▶ _TRY IT_: Starting at the line that holds "Given: Sort by Brokers Skew % icon", restate every line word for word up to and including the last one in the listing below, and omit all pictures.

▶ _GIVEN RECORDS_:
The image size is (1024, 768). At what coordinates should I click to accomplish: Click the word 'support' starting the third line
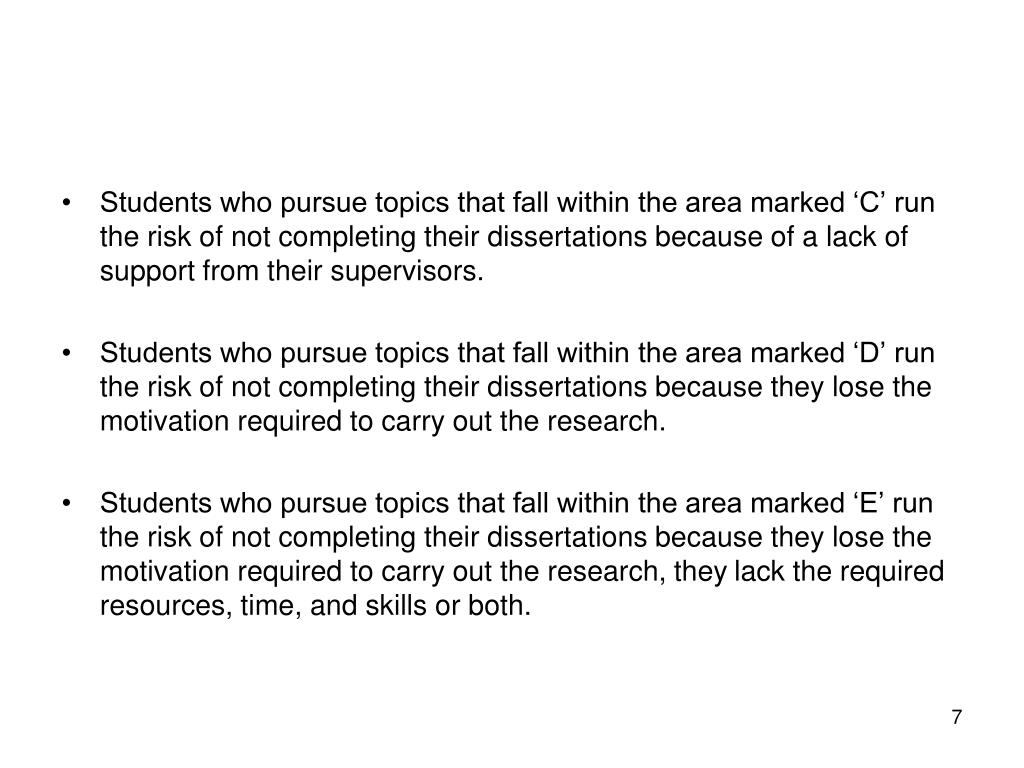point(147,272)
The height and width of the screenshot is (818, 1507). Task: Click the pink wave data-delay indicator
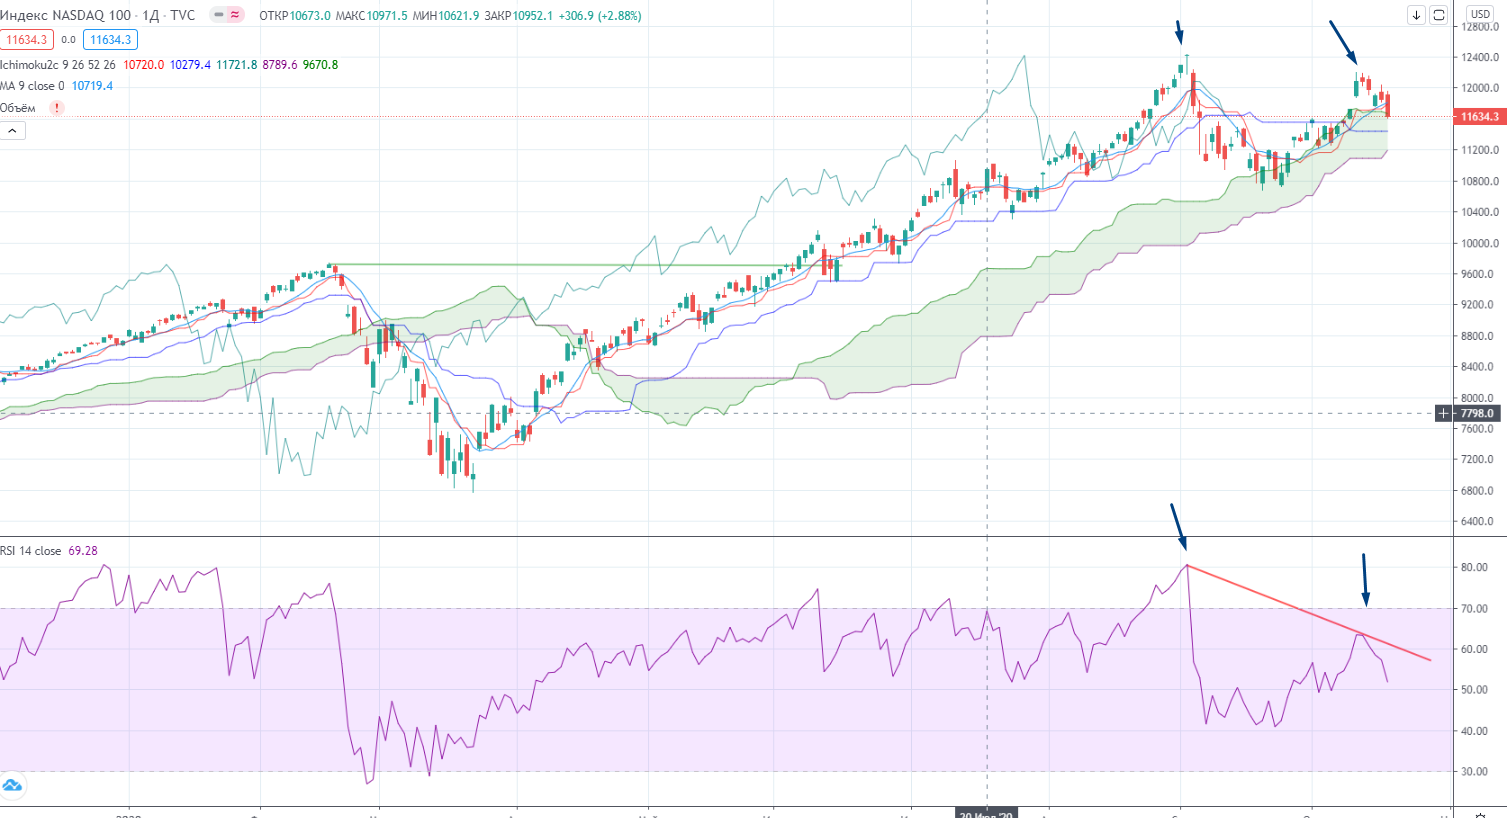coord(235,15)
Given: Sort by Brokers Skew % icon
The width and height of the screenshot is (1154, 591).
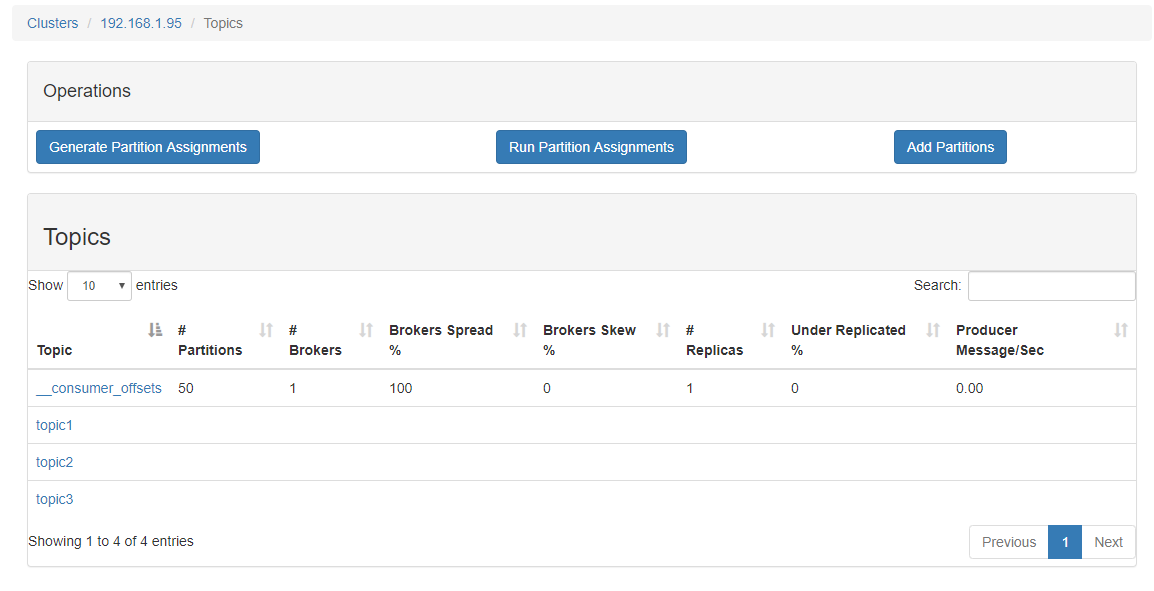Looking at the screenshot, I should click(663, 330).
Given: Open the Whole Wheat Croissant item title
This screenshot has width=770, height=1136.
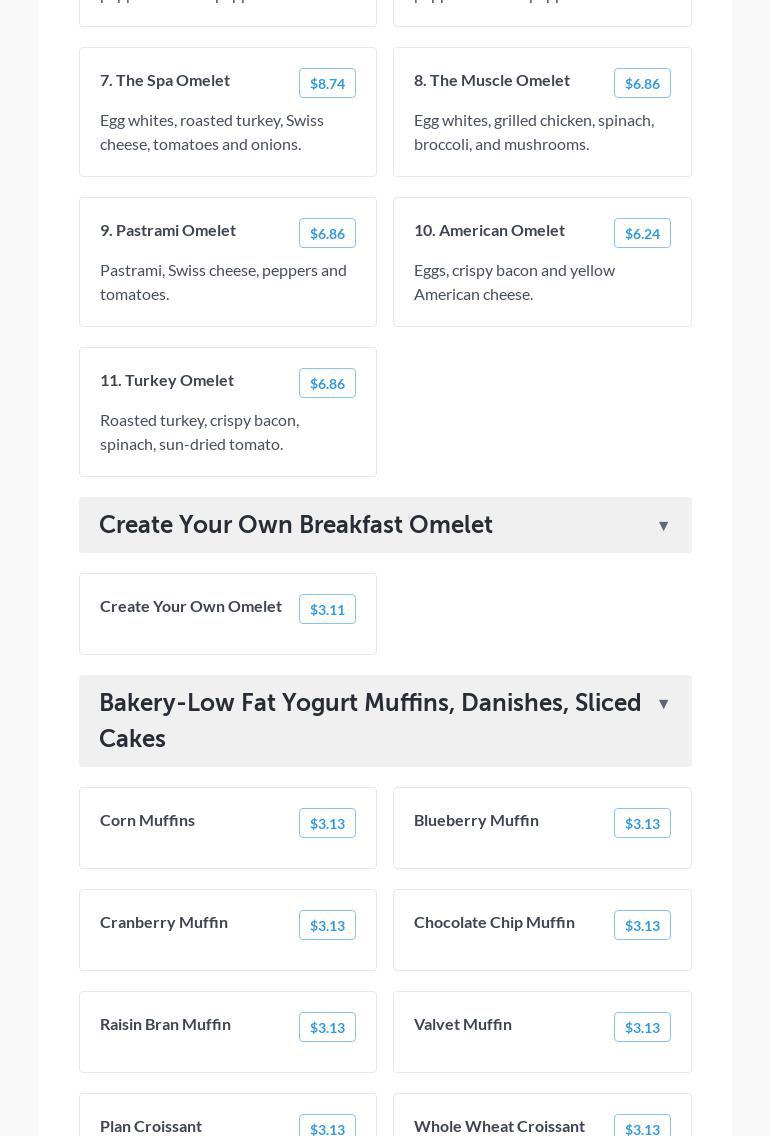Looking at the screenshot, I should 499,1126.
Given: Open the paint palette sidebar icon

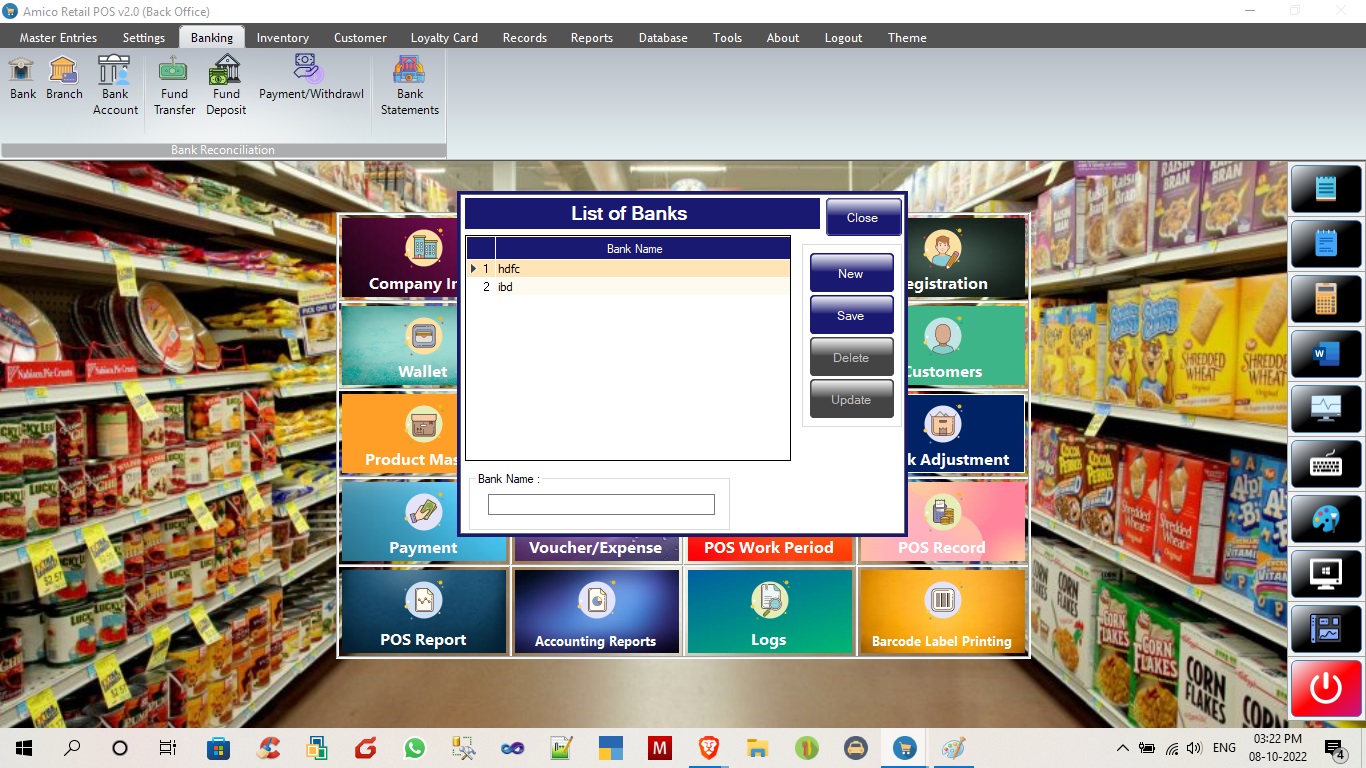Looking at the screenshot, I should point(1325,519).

▶ _TASK ANSWER_:
Given: Sort by Brokers Skew % icon
The width and height of the screenshot is (1154, 591).
Looking at the screenshot, I should click(663, 330).
Given: Open the Whole Wheat Croissant item title
This screenshot has width=770, height=1136.
Looking at the screenshot, I should 499,1126.
Given: Open the paint palette sidebar icon

Looking at the screenshot, I should point(1325,519).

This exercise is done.